Abstract :
Penelitian ini bertujuan untuk mengetahui bagaimana pengelolaan Dana Desa
di Desa Danger Kecamatan Masbagik Kabupaten Lombok Timur berdasarkan
Peraturan Pemerintah Nomor 8 Tahun 2016 tentang Dana Desa yang
Bersumber dari Anggaran Pendapatan dan Belanja Negara serta hambatanhambatan yang timbul dalam pengelolaan Dana Desa tersebut. Jenis penelitian
ini adalah penelitian Normatif Empiris.
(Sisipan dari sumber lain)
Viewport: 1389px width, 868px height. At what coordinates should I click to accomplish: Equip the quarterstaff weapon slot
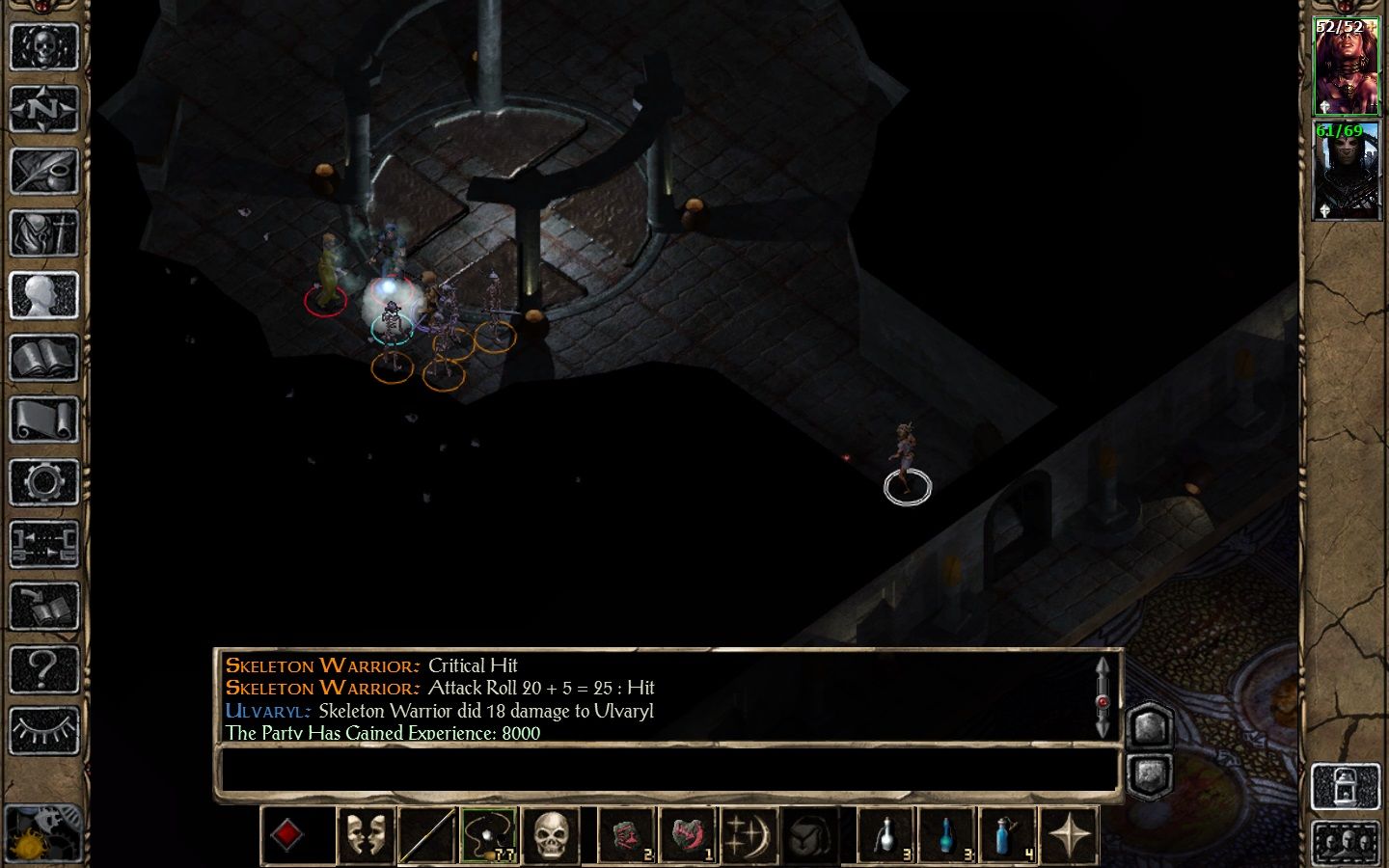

Penelitian Normatif Empiris adalah
penelitian yang mengkaji hukum dalam ketentuan hukum normatif (undang
undang), dan mengkaji hukum dalam artian nyata, yaitu bagaimana
bekerjanya hukum di lingkungan masyarakat. Sedangkan metode pendekatan
yang di gunakan dalam penelitian ini menggunakan tiga pendekatan yaitu
pendekatan perundang undangan, pendekatan konseptual dan pendekatan
sosiologis. Pendekatan perundang undangan adalah pendekatan yang
dilakukan dengan menelaah semua peraturan perundang undangan dan
regulasi yang bersangkut paut dengan isu hukum yang ditangani. Pendekatan
konseptual adalah pendekatan yang memberikan sudut pandang analisa
penyelesaian permasalahan dalam penelitian hukum. Pendekatan sosiologis
adalah pendekatan yang pembahasannya atas suatu obyek yang dilandaskan
pada masyarakat yang ada pada pembahasan tersebut.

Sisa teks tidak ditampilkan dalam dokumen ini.